ONE HOOD MEDIA—Jasiri X welcomes guests to the opening ceremony. (Photo by J.L. Martello)
In November 2011, the Heinz Endowments produced a report on how the Pittsburgh media portrays African-American males. While the report found low overall media coverage of Black men and boys, representing only 8.9 percent of all front-page stories; the existing coverage was overwhelmingly tied to crime, with 86 percent of television stories about Black men and boys focused on crime.
As one component of the Heinz Endowments’ response to the report, the organization gave One Hood Media and the August Wilson Center for African American Culture a $40,000 grant to fund the One Hood Media Literacy Academy in 2011. The academy for young African-American males gives them the tools to analyze media messages, broaden their media experience and produce their own media.
“The curriculum focuses on breaking down a lot of these images that are promoted toward Black men that are primarily negative,” said Jasiri X, one of the academy’s creators. “But it also gives them the skills to create their own media so if you see you’re being misrepresented, you can create a blog where you say this is how I’m representing myself.”
Now One Hood Media is re-launching the academy with an additional two-year $180,000 grant from the Heinz Endowments. On Jan. 25 they held an opening ceremony where they invited the community to learn more about the academy and the misrepresentation of Black males in the media.
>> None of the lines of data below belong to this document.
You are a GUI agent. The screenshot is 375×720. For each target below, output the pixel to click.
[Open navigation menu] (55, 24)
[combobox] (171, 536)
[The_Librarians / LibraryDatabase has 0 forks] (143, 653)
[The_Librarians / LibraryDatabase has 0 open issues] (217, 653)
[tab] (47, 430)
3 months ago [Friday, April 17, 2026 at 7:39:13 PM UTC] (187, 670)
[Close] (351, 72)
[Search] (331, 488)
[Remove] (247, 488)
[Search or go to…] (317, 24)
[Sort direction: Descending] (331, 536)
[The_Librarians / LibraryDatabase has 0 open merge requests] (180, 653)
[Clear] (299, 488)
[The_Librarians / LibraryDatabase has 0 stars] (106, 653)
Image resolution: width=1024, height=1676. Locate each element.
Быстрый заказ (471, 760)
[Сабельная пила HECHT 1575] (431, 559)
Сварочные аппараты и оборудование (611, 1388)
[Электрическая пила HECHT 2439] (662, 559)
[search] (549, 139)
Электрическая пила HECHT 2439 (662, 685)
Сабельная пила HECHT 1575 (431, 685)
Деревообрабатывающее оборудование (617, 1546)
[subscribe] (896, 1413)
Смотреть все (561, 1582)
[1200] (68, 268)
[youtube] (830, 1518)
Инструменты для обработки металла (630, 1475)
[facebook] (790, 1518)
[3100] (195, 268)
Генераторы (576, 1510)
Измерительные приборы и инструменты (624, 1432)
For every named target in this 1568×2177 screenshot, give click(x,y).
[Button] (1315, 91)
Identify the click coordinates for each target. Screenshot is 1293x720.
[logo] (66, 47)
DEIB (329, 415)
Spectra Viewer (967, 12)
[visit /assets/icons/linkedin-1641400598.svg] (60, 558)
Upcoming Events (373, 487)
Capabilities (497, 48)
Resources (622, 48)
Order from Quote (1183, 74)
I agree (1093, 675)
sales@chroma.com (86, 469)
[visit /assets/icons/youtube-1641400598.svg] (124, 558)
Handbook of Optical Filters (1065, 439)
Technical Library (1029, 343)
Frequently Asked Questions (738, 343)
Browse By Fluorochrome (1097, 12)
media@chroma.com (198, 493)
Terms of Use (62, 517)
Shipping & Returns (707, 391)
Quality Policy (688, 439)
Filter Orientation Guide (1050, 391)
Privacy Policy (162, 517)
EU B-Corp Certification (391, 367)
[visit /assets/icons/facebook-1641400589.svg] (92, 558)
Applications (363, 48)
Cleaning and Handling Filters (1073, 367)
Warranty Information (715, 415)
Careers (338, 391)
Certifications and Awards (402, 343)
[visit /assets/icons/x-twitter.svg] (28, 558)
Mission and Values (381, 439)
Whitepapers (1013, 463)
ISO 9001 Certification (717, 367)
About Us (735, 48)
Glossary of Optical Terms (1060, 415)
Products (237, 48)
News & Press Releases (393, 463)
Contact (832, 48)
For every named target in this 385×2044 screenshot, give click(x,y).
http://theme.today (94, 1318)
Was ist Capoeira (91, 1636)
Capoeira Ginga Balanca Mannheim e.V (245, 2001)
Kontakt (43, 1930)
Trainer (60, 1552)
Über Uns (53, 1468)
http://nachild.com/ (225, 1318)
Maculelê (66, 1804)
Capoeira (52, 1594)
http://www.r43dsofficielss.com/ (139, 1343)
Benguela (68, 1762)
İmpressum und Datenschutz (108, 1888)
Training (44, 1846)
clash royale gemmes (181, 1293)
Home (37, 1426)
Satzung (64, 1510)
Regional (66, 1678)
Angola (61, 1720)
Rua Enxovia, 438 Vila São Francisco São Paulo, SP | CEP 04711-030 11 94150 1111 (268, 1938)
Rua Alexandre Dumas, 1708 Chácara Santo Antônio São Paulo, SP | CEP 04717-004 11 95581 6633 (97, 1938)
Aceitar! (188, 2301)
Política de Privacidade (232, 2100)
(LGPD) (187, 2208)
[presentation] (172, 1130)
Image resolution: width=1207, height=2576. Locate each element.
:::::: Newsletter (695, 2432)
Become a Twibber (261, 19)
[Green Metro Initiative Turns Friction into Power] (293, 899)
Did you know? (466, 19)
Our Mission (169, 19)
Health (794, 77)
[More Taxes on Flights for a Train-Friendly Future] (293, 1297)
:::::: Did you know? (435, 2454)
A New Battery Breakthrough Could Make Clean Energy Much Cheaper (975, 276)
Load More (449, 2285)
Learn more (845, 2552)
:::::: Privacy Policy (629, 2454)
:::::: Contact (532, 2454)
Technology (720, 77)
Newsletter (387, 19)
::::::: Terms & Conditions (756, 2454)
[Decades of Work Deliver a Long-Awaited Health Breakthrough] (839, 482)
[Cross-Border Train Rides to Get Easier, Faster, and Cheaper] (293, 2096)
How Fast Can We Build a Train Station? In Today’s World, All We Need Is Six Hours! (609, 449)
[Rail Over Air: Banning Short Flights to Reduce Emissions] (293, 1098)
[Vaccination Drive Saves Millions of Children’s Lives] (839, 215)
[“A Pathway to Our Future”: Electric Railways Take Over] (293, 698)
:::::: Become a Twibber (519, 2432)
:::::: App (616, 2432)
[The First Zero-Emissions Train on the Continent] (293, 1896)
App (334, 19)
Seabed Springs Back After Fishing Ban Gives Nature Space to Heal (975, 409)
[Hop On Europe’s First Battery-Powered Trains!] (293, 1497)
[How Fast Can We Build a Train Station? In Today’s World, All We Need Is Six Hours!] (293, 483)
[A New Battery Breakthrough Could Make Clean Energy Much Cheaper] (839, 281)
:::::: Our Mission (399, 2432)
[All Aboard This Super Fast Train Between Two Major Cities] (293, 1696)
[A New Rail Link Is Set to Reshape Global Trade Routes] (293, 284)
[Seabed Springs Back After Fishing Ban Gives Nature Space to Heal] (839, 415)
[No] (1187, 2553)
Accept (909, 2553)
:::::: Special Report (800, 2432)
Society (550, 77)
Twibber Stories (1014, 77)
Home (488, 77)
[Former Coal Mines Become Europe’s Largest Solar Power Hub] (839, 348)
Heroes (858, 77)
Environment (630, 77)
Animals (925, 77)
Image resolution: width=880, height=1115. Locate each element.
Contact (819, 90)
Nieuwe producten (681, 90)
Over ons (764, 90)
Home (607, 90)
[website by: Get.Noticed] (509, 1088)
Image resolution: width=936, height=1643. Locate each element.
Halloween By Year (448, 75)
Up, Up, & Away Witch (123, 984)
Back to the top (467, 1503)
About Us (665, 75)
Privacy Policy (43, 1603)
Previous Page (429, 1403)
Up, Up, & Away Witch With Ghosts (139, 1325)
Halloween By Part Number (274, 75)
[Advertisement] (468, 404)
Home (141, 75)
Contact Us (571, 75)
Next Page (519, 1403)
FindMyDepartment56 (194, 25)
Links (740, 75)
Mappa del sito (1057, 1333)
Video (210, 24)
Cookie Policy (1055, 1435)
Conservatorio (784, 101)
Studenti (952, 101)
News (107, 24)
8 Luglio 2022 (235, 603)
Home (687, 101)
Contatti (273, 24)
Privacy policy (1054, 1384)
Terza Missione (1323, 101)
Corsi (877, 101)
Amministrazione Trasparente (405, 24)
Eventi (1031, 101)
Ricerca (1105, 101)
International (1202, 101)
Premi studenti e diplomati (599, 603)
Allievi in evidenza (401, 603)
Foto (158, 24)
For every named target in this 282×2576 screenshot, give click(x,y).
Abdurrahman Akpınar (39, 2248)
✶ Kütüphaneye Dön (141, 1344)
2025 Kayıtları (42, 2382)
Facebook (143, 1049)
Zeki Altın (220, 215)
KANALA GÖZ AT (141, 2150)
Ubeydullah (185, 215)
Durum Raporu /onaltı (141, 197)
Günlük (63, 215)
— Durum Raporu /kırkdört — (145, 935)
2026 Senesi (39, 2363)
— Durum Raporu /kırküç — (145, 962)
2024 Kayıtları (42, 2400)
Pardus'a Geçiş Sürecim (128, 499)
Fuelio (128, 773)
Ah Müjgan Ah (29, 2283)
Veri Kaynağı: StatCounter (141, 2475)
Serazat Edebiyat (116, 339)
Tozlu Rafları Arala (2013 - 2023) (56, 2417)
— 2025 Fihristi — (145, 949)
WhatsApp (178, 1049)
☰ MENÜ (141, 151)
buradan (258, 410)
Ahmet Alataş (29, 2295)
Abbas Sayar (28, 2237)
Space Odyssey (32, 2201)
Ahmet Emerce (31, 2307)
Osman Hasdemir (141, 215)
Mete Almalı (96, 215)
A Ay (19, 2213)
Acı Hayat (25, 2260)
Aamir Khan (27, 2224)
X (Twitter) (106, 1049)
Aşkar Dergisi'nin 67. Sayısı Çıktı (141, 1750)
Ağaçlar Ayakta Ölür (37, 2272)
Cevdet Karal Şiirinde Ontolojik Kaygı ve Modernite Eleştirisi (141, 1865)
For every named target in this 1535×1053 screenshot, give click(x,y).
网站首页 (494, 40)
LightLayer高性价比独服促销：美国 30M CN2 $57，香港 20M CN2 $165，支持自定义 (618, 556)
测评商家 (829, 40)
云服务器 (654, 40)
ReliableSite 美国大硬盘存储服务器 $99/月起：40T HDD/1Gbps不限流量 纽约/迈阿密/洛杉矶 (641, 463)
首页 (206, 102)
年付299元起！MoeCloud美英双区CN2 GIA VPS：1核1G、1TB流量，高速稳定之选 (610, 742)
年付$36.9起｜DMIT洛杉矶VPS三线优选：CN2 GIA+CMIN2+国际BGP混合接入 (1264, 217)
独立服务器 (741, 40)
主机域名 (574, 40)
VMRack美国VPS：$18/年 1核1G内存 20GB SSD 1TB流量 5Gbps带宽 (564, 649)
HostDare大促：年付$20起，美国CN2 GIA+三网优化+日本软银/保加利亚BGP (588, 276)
“Most of the time Black men are covered it’s in crime or sports,” Jasiri X said. “I would like (our students) to be more intelligent media consumers in terms of not believing everything the media says about them because often times the media you see is trying to sell you something.”
The program is open to 25 African-American males, ages 13 to 19. This year the students in the program will be receiving iPad minis to aid them in learning how to master blogging, video production and social media.
“Young people are really bombarded with more media images than ever before,” Jasiri X said. “We’re also teaching about appropriate use of social media. So, with how dominant social media has become in our lives, we really think we should teach young people how to use it appropriately.”
As a successful hip-hop artist and online blogger, Jasiri X has ample experience with the power of the media. In addition to the attention he’s garnered with YouTube sensations like “What if the Tea Party was Black,” he also produces an internet news series, “This Week with Jasiri X.”
“For me as a hip-hop artist, I don’t talk about the things you hear on mainstream radio. By being able to create my own media, I’ve been able to really create a career for myself,” he said. “I blog every week so for me finding that niche in creating media people wanted to see and covering areas that weren’t covered led me to building my own career.”
The opening ceremony featured Grammy award winning artist David Banner and a performance by One Hood Media Academy graduates Jordan Montgomery and Cameron Layne. Jasiri X said he has been impressed with the wisdom and creativity that came out of the academy’s first class of graduates.
“Who speaks for young Black men? We want to empower the young Black men to have their own voice,” Jasiri X said. “I was really surprised at the world analysis these young men had so you’d be surprised if you ask them, what they can create.”